Anti-corruption activists fear that the pioneering anti-corruption work of the UN-backed International Commission Against Impunity in Guatemala, Cicig, is now at risk.

Cicig has launched a string of prosecutions against high-level officials, including the former president Otto Pérez Molina.

Guatemala’s current president, Jimmy Morales, and his family are also the subject of multiple corruption investigations. On Friday, Morales announced he would not renew Cicig’s mandate, which ends in September 2019.

A staunch US ally, Guatemala was one of the handful of countries that backed Trump’s decision in December to recognize Jerusalem as the capital of Israel and moved its own embassy to the city just two days after the US relocated its diplomatic mission.

In the past, the US has been among Cicig’s strongest supporters, but it has not clearly condemned Morales’s recent attempts to derail the commission’s work. In May, Senator Marco Rubio placed a hold on $6m of US funding to Cicig, claiming the panel was being manipulated by radical elements.

Cicig’s success in bringing down corrupt officials, judges and lawyers has soared during the five-year tenure of the head commissioner, Iván Velásquez.

But on Tuesday, the government announced that Velásquez, currently in the US, would not be allowed back into the country, alleging that he was a threat to order and public security.

The decision to declare Cicig commissioner Iván Velásquez as a threat to national security is an absurdity. The only threat to national security is the arbitrary and illegal action of a ruler accused of accepting illegal financing,” Iduvina Hernández, the director of the Association for the Study and Promotion of Security in Democracy in Guatemala, told the Guardian.

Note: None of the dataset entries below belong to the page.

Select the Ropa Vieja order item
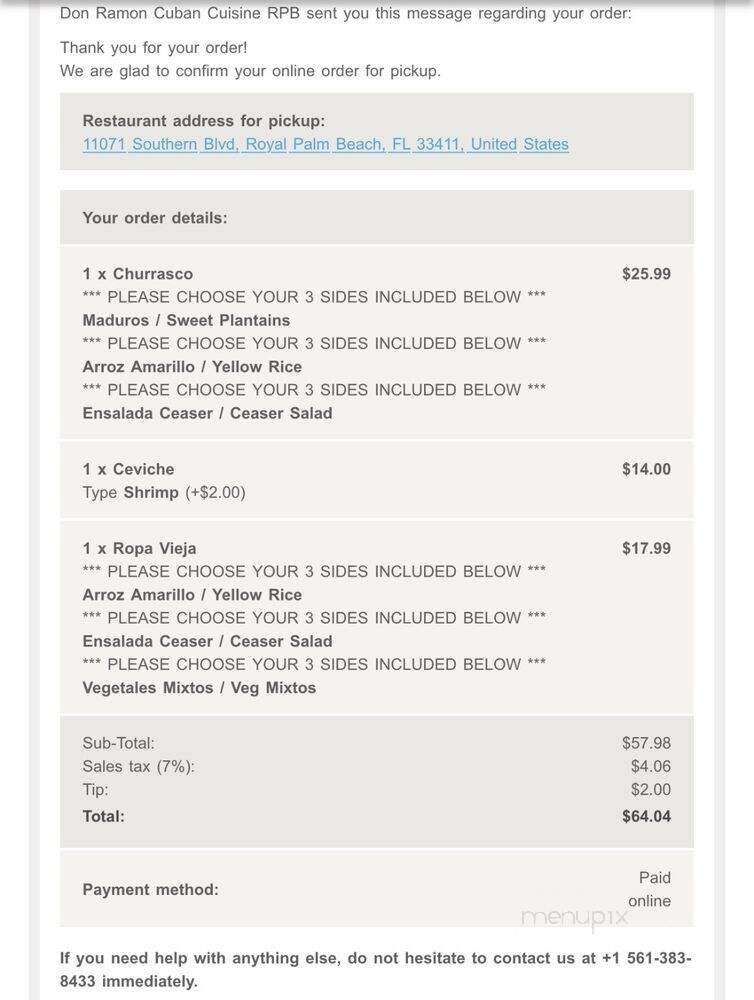This screenshot has width=754, height=1000. pos(139,548)
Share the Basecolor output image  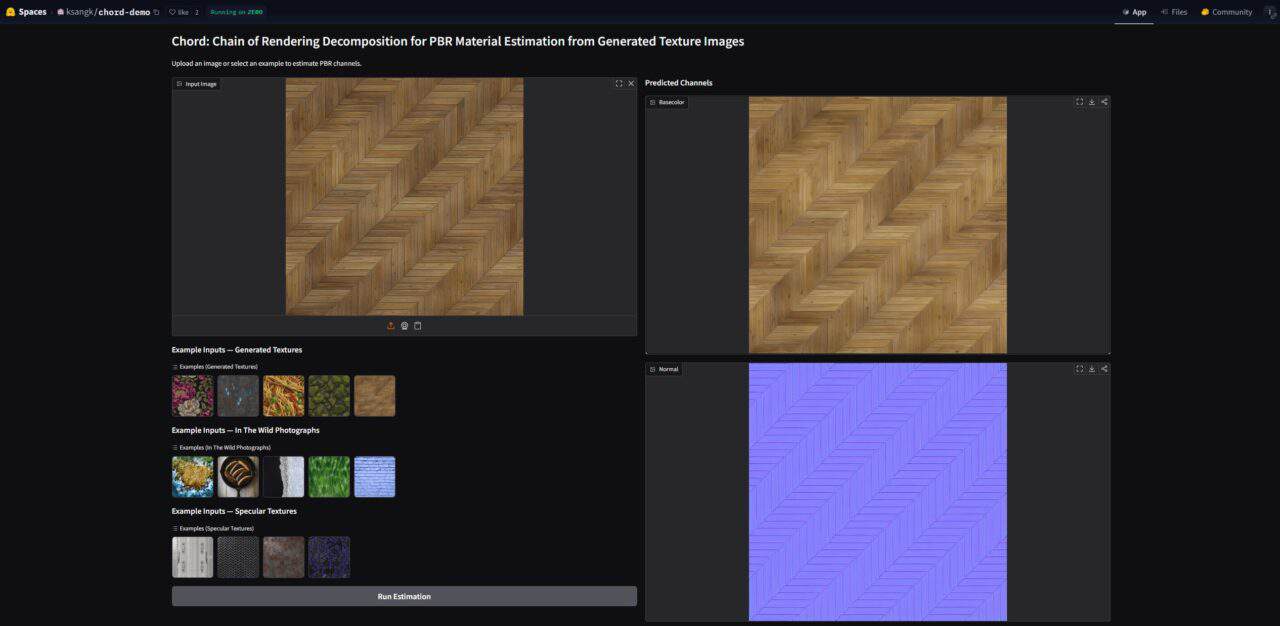click(x=1104, y=102)
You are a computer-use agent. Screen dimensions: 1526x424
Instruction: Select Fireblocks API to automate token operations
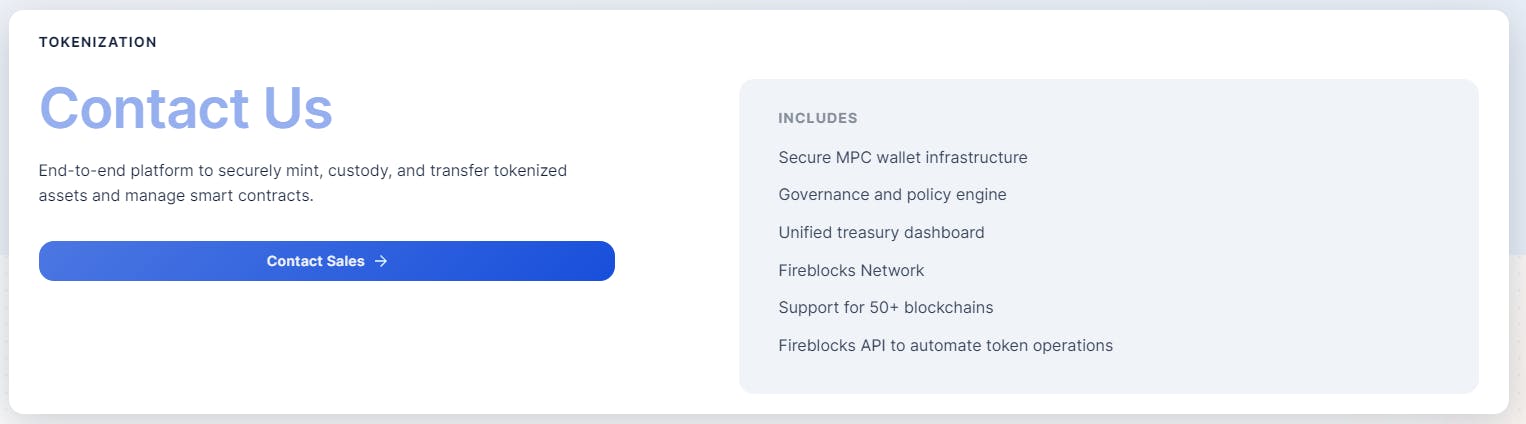[945, 346]
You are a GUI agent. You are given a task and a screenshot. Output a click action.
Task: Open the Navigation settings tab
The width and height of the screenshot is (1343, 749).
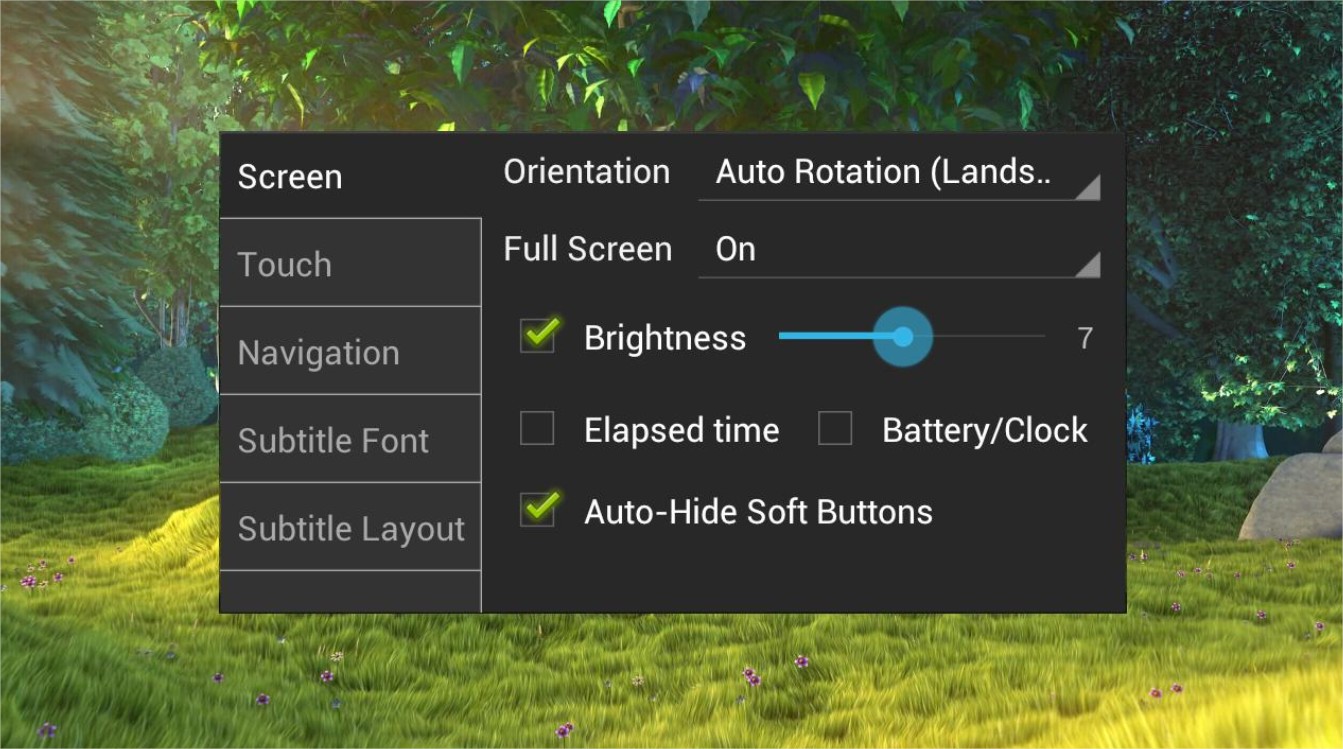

Morales, a former TV comedian, has been accused of illicit campaign financing during his 2015 run for president and is currently facing proceedings in congress that could strip him of his immunity from prosecution, though previous attempts to do so have failed.

Last year, Morales declared Velásquez persona non grata, but a successful constitutional court challenge filed by the ombudsman Rodas reversed the measure.

Oswaldo Samayoa, a constitutional lawyer and university professor, considers the ban of Velásquez to be a violation of the 2017 ruling.

“It’s a violation of the principle of constitutional legality. It involves the disobedience of the president and therefore a crime has been committed,” he told the Guardian.

The opposition congresswoman Sandra Morán shares the widespread view that Rodas and the constitutional court are the targets of legislative reform under consideration this week in congress. The reforms would transfer powers from the supreme court to congress that can facilitate the ousting of officials, including constitutional court judges.

“If they replace one judge, the balance of power shifts,” Morán told the Guardian. “It would mean that they would have total control.”

Guatemala has a long history of authoritarian rule, particularly during a 36-year armed conflict in which US-backed state forces carried out acts of genocide against the indigenous Mayan population. Despite a 1996 peace deal, the conditions that led to the conflict remain, and the country’s fraught peace has been plagued by organized crime, drug trafficking, violence and corruption.

The UN secretary general, António Guterres, asked Velásquez to continue at the helm of Cicig from outside Guatemala until there is more clarity on the situation, the UN said on Tuesday.

But Jorge Santos, the director of Udefegua, a national human rights group, warned that there is a danger that Morales could disregard, dissolve or otherwise attack the constitutional court.

Right now in the country there’s a really major risk of a return to the old patterns that gave rise to the Guatemalan dictatorship,” he said.